Allele-specific methylation regions were stable over time.
We previously phased the personal genome of the participant2,24, which enabled us to determine here the DNA methylation patterns for each parental allele. The allele-specific methylation patterns can be either imprinted by parent of origin or associated with genotypes and, in both cases, the allele-specific methylation patterns are expected to be stable, although this has not been previously tested directly.
We conducted two analyses to test whether the allele-specific methylation patterns were stable over the 1,124-day time course. First, we selected two samples with distinct health states (day 289 and day 311, denoted as S1 and S2, respectively) and sequenced their bisulfite libraries to high depths. A total of 1.50 billion (25 × per strand) and 2.69 billion (44.8 × per strand) uniquely mapped non-identical reads were obtained for S1 and S2, respectively. We used the heterozygous single-nucleotide polymorphisms (SNPs) from the phased genome to determine allele-specific DNA methylation (ASM) and assigned 489 million reads from S1 (32.54% of total reads) and 703 million reads from S2 (26.14% of total reads) to 1 of the 2 parental alleles, respectively. The ASM was determined for each of the cytosines that was covered by at least five reads on each allele using Fisher’s exact test. A total of 270,288 ASM cytosines passed the significance test, among which 182,274 (67.44%), 27,142 (10.04%) and 60,372 (22.34%) were located in CG, CHG, and CHH contexts, respectively. The majority of ASM events (92.53%) were from direct disruption or formation of CpG dinucleotides (an example is shown in Supplementary Fig. 9a). A total of 18,840 ASM events in CG context, 360 ASM events in CHG context and 966 ASM events in CHH context remained after removing the single nucleotide variant (SNV) ASM events. We observed a high correlation of allele-specific methylation patterns between the two samples (Pearson correlation R2 = 0.9729), indicating that the allele-specific methylation patterns were stable between these two states (Supplementary Fig. 9b).

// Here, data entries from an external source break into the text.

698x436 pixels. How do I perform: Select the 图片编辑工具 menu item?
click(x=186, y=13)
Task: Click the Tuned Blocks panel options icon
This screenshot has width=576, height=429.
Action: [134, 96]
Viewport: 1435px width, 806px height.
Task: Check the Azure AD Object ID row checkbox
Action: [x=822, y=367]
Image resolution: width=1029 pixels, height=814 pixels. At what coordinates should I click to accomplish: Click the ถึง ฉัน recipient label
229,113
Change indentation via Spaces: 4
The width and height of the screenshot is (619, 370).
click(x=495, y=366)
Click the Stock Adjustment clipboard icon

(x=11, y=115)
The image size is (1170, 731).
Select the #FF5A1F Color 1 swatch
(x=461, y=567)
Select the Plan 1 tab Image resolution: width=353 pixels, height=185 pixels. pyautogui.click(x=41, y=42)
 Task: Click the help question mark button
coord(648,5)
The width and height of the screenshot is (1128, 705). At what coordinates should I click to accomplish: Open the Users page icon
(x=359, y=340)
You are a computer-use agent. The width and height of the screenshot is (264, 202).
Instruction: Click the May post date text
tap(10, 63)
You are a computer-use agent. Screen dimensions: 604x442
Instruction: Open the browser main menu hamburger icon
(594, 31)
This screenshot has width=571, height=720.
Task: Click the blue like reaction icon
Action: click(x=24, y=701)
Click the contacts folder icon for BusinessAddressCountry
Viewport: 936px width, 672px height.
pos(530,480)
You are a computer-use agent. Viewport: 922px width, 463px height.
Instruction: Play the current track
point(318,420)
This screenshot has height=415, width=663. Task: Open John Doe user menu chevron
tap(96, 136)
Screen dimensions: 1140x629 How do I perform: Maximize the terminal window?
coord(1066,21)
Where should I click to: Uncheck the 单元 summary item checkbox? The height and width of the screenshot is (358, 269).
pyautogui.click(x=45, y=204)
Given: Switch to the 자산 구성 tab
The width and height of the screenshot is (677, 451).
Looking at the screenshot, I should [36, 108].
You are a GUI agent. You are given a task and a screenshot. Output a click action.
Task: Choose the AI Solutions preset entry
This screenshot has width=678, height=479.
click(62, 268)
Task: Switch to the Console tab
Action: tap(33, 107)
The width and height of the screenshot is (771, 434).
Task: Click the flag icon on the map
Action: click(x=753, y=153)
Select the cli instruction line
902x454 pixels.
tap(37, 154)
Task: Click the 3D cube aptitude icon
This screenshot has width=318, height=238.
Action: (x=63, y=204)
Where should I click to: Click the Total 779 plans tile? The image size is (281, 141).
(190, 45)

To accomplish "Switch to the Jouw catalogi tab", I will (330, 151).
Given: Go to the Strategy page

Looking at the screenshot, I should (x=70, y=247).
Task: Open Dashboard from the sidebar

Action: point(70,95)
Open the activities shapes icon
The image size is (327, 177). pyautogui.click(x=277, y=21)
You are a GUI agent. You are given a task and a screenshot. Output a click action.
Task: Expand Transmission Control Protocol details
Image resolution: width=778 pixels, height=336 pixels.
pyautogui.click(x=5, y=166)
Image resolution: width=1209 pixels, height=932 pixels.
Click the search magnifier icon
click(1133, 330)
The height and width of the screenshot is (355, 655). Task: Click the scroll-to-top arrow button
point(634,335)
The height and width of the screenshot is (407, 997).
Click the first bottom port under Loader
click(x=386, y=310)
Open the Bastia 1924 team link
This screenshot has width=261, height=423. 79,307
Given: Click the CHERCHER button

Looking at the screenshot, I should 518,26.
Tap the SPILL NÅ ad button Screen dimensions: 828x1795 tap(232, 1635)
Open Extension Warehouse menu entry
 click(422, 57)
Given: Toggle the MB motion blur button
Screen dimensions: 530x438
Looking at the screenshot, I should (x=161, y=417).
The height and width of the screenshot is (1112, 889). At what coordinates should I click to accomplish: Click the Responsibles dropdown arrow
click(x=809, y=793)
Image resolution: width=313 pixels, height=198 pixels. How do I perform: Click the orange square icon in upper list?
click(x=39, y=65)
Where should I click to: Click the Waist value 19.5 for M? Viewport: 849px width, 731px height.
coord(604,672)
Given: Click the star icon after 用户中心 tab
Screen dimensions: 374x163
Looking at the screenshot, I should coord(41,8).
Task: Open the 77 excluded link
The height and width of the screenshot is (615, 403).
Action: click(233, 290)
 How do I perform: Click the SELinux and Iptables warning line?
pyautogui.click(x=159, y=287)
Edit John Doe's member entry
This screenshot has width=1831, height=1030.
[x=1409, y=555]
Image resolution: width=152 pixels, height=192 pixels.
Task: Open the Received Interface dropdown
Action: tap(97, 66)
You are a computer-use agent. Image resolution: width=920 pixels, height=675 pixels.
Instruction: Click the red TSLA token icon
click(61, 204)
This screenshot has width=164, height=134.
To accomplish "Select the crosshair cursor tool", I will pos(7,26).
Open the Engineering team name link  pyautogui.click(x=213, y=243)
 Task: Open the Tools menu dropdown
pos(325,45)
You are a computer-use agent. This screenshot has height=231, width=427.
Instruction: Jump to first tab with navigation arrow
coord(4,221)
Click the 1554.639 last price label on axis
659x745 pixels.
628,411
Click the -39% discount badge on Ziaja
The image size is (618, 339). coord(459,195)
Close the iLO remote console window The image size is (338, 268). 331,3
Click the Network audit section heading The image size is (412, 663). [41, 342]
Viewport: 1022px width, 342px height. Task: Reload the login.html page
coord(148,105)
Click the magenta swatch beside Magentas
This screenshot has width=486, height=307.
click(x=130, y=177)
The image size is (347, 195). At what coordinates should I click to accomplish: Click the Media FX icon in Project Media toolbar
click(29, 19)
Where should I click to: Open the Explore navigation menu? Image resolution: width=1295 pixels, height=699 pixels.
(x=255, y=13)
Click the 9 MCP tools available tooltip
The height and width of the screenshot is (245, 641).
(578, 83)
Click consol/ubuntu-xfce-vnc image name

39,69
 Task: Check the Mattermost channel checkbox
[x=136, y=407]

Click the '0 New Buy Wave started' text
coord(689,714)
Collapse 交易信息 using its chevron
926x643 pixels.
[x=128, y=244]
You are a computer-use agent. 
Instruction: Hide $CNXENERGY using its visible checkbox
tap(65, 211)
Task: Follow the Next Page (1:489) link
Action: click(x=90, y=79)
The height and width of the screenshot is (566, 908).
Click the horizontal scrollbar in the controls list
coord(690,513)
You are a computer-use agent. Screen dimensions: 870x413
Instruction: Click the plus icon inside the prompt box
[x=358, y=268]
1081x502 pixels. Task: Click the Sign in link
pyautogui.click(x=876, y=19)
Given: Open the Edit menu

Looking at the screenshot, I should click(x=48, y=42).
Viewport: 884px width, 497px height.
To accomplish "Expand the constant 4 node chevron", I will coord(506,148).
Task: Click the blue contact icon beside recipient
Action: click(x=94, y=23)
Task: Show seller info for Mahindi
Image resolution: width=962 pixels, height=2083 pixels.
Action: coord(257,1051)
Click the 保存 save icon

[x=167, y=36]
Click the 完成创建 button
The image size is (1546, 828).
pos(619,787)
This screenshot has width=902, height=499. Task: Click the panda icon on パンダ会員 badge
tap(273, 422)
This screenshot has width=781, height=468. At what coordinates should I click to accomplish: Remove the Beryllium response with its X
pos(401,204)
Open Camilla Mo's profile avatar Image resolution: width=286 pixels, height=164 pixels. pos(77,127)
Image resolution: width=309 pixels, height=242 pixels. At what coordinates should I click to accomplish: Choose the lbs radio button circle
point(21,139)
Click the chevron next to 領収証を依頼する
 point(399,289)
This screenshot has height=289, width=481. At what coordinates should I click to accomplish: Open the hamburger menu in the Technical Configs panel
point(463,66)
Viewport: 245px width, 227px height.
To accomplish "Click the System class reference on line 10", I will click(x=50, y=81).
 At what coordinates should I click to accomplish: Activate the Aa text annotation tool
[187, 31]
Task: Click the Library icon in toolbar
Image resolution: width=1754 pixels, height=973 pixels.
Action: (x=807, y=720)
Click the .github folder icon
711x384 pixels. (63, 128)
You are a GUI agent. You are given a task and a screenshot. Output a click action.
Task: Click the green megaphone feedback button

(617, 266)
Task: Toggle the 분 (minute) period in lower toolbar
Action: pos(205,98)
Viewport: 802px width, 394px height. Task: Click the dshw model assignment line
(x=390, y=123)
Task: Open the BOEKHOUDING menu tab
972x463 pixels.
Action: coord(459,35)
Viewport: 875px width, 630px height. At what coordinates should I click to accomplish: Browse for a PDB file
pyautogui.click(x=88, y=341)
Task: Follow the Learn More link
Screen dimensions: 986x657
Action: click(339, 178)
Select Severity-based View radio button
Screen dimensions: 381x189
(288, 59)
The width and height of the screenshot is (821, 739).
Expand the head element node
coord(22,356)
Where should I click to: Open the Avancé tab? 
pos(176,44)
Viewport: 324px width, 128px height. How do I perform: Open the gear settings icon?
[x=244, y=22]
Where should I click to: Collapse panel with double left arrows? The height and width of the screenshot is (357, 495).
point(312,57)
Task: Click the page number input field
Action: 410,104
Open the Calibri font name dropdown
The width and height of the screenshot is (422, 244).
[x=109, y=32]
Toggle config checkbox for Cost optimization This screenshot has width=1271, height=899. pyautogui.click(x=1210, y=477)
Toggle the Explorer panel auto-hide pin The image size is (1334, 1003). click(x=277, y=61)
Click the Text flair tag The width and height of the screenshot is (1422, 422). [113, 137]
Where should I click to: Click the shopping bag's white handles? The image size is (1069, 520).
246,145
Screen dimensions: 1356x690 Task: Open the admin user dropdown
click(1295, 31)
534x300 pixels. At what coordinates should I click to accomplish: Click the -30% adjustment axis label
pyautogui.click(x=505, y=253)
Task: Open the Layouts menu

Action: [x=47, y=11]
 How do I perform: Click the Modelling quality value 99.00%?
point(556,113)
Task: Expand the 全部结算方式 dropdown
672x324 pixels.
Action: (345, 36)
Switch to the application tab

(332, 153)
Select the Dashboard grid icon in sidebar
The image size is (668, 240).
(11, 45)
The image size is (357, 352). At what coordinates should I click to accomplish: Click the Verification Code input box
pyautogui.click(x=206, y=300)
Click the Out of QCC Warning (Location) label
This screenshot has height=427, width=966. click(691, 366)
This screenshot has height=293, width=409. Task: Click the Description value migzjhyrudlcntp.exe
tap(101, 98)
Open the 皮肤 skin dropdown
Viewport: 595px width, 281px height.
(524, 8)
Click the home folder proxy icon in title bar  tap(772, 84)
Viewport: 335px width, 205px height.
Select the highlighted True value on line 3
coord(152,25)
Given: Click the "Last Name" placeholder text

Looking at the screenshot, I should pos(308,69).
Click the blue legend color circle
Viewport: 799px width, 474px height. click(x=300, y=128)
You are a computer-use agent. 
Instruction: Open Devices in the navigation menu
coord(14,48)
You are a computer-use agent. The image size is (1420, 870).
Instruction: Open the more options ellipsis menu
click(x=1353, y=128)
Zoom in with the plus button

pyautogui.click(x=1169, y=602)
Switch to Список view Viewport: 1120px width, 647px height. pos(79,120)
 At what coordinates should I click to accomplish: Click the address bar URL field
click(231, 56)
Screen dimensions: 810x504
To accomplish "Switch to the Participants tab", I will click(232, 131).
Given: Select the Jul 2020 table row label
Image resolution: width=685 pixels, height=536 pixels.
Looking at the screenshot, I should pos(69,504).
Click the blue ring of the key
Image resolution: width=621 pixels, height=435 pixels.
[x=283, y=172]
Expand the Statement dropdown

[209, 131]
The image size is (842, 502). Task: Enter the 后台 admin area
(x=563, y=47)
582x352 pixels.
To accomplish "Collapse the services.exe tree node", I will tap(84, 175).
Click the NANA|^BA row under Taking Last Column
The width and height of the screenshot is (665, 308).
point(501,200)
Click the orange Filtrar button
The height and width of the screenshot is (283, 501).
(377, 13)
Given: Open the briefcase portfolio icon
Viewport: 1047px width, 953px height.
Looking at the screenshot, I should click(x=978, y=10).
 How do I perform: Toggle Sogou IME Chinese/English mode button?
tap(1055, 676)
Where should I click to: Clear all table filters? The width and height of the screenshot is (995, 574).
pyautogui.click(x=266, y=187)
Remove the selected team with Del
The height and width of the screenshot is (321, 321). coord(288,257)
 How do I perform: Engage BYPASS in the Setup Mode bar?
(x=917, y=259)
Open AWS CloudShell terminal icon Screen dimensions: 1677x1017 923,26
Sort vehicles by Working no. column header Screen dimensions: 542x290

We next identified allele-specific methylation loci for 26 time points (2 time points, D602 and D948, were excluded due to lower coverage). The allelic identities of over 99.99% of the allele-specific methylation loci were stable over time, with only minor allelic ratio changes (Fig. 6a and Methods). To understand why the small percentage of the outlier loci (< 0.01%) had the allelic identity switched between time points, we performed further analyses on these loci and found that the changes were most probably artifacts due to low read coverage. Therefore, the allele-specific methylation patterns were stable longitudinally.
Fig. 6 |. Allele-specific methylation regions profile.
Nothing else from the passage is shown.